Personal information
- Nationality: Icelandic
- Born: 7 July 2002 (age 24)

Sport
- Sport: Athletics
- Event: Hammer throw

Achievements and titles
- Personal bests: Hammer: 73.88m (2026) NR

Medal record
Women's athletics
Representing Iceland
European Throwing Cup
| Bronze medal – third place | 2026 Nicosia | Hammer throw |

= Guðrún Karítas Hallgrímsdóttir =

Icelandic athlete

Guðrún Karítas Hallgrímsdóttir (born 7 July 2002) is an Icelandic hammer thrower.

==Biography==
From Borgarfjörður, she trained in the hammer throw from 2018 in Laugardalur, before later studying and competing in the United States at Virginia Commonwealth University (VCU).

She won the hammer throw title at the Icelandic Athletics Championships in 2023, and the following year also set a new personal best and school record of 20.37 metres in the shot put whilst competing in Virginia for VCU. She placed fifth in the hammer throw competing at the 2024 NCAA Outdoor Championships with a best throw of 69.12 metres. She made her senior championships debut reorienting Iceland at the 2024 European Athletics Championships in Rome, Italy, in June 2024.

Guðrún Karítas threw a personal best of 69.99 metres competing in the hammer throw in Hungary in August 2025. She threw a new national record of 71.38 metres later that month at the Icelandic Athletics Championships, breaking the mark set previously by Elísabet Rut Rúnarsdóttir. In doing so, she became the second Icelandic woman to surpass 70 metres.
She subsequently represented Iceland at the 2025 World Athletics Championships in Tokyo, Japan, in September 2025, achieving a longest throw of 64.94 meters.

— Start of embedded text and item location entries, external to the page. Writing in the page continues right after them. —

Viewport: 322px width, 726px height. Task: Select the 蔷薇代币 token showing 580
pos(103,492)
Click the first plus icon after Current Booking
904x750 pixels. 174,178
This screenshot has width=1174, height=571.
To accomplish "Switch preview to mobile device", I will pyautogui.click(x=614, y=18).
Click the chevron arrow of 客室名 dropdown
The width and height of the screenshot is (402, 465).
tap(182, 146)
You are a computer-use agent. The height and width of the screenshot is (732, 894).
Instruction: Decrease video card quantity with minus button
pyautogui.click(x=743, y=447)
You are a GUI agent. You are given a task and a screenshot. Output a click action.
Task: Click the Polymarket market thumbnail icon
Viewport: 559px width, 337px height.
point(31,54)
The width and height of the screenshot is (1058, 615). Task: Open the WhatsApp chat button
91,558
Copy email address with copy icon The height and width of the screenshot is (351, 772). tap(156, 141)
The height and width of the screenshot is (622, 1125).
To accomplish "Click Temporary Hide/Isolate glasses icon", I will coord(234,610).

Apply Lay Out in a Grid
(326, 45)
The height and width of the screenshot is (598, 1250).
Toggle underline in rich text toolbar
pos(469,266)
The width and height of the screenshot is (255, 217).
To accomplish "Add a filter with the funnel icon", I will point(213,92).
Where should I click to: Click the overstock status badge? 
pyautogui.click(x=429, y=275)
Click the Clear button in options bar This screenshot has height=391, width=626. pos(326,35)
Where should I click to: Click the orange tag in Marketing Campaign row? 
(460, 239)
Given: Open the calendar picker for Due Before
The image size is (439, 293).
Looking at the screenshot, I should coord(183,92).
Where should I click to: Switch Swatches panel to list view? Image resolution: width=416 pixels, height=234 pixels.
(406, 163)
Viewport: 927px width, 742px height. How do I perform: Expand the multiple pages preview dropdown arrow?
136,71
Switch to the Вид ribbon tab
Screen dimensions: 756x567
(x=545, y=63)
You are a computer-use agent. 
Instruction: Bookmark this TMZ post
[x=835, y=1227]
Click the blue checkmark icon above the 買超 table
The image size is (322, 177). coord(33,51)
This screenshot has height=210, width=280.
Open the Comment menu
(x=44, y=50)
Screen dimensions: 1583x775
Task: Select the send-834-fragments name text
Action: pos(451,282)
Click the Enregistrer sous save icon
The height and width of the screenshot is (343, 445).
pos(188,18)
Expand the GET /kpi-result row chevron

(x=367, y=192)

Guðrún Karítas broke her national record in winning the bronze medal at the European Throwing Cup in Nicosia on 14 March 2026 by throwing 71.41 metres. On 18 April 2026, Guðrún lost that national record to Elísabet Rut Rúnarsdóttir, only to reclaim it once more a few days later, on 24 April 2026, when she placed third with a throw of 73.88m at the 2026 Kip Keino Classic. In August, she was a finalist competing at the 2026 European Athletics Championships in Birmingham, England, in the hammer throw.